Mais après cinq ans d’arrêt, l’espoir de voir Friguia repartir renaît. Le 28 avril 2016, à Moscou, la Guinée et Rusal, le géant russe de l’aluminium qui a racheté l’usine à l’État pour 21 millions de dollars en 2006 (plusieurs sources évoquent des passifs évalués à 105 millions de dollars – environ 100 millions d’euros), sont convenus de la relancer.
Les populations s’impatientent
Les résultats de l’audit d’une équipe d’experts mixte (français, américains et russes) pour faire « l’autopsie de l’usine » ont été remis au gouvernement. Reconstruire pour plus de 1 milliard de dollars ou rénover pour 825 millions de dollars ? Les parties guinéenne et russe ont retenu la seconde option. La première serait coûteuse et durerait cinq ans, avance-t‑on ; les populations s’impatientent.

Données enregistrées:
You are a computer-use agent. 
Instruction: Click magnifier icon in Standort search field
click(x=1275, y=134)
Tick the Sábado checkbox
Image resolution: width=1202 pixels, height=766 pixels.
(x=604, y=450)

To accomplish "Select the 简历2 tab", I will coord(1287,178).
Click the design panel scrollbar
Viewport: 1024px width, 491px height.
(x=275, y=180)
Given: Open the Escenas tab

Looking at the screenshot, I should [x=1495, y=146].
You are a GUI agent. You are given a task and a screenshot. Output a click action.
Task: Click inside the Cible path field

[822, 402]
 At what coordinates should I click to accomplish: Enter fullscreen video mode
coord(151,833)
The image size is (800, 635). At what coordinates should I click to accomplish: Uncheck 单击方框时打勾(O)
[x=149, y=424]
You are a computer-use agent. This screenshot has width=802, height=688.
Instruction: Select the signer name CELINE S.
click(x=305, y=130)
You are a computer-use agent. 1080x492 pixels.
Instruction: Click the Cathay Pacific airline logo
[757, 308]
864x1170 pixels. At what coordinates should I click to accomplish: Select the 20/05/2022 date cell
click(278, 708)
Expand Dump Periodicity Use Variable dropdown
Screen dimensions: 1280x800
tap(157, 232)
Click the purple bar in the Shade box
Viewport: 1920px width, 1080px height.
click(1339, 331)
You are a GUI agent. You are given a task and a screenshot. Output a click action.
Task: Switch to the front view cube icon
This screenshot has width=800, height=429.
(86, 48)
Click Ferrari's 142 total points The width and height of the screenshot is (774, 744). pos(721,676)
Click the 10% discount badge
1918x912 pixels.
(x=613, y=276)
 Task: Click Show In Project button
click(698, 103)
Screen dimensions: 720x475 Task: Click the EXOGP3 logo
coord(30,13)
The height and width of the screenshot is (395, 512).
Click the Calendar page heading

• _EXERCICES_
A - Citez l'extrait sur l'usine de Friguia mot pour mot, en commençant à « Mais après cinq » et en terminant à « les populations s’impatientent. ».
B - Répondez aux questions suivantes à partir de l'extrait sur l'usine de Friguia.
(i) En quelle année Rusal a-t-il racheté l'usine à l'État ?
(ii) Dans quelle ville la Guinée et Rusal sont-ils convenus de relancer l'usine ?
(iii) Quel est le coût de l'option retenue par les parties guinéenne et russe ?
C - Poursuivez l'extrait sur l'usine de Friguia à la suite de sa dernière phrase.
Ces données n'ont aucun lien avec l'extrait.

• _RÉPONSES ATTENDUES_
A -
Mais après cinq ans d’arrêt, l’espoir de voir Friguia repartir renaît. Le 28 avril 2016, à Moscou, la Guinée et Rusal, le géant russe de l’aluminium qui a racheté l’usine à l’État pour 21 millions de dollars en 2006 (plusieurs sources évoquent des passifs évalués à 105 millions de dollars – environ 100 millions d’euros), sont convenus de la relancer.
Les populations s’impatientent
Les résultats de l’audit d’une équipe d’experts mixte (français, américains et russes) pour faire « l’autopsie de l’usine » ont été remis au gouvernement. Reconstruire pour plus de 1 milliard de dollars ou rénover pour 825 millions de dollars ? Les parties guinéenne et russe ont retenu la seconde option. La première serait coûteuse et durerait cinq ans, avance-t‑on ; les populations s’impatientent.

B -
(i) En 2006.
(ii) À Moscou.
(iii) 825 millions de dollars.

C -
Même si le ministre des Mines, Abdoulaye Magassouba, soutient que le coût de la relance de Friguia sera sans doute revu à la hausse, il confirme la chronologie du projet : les travaux de réparation de l’usine démarreront en janvier 2017 et seront achevés en avril 2018. « Ils concerneront toutes les sections de l’usine. Aucune des quatre sondeuses (utilisées pour le dynamitage) ne marche. Les bulldozers abandonnés depuis cinq ans sans entretien sont grippés. Il y a eu des pillages, des câbles dérobés, des appareils dépouillés… Tous les produits restés dans les grands bacs ont durci. On essaie de les démolir avec des marteaux piqueurs », dépeint une source anonyme. D’après un autre travailleur, « une équipe de 167 personnes est en train de faire le nettoyage et la maintenance pour redémarrer petit à petit ».
Le site de l’usine, où Jeune Afrique s’est rendu fin novembre 2016, est bien sécurisé et interdit d’accès à tout étranger, comme nous l’a signifié l’un des deux vigiles présents sur les lieux. En guise de réponse à nos demandes de visite et d’interviews, la direction générale de Rusal nous a renvoyés à un communiqué de presse d’avril 2016.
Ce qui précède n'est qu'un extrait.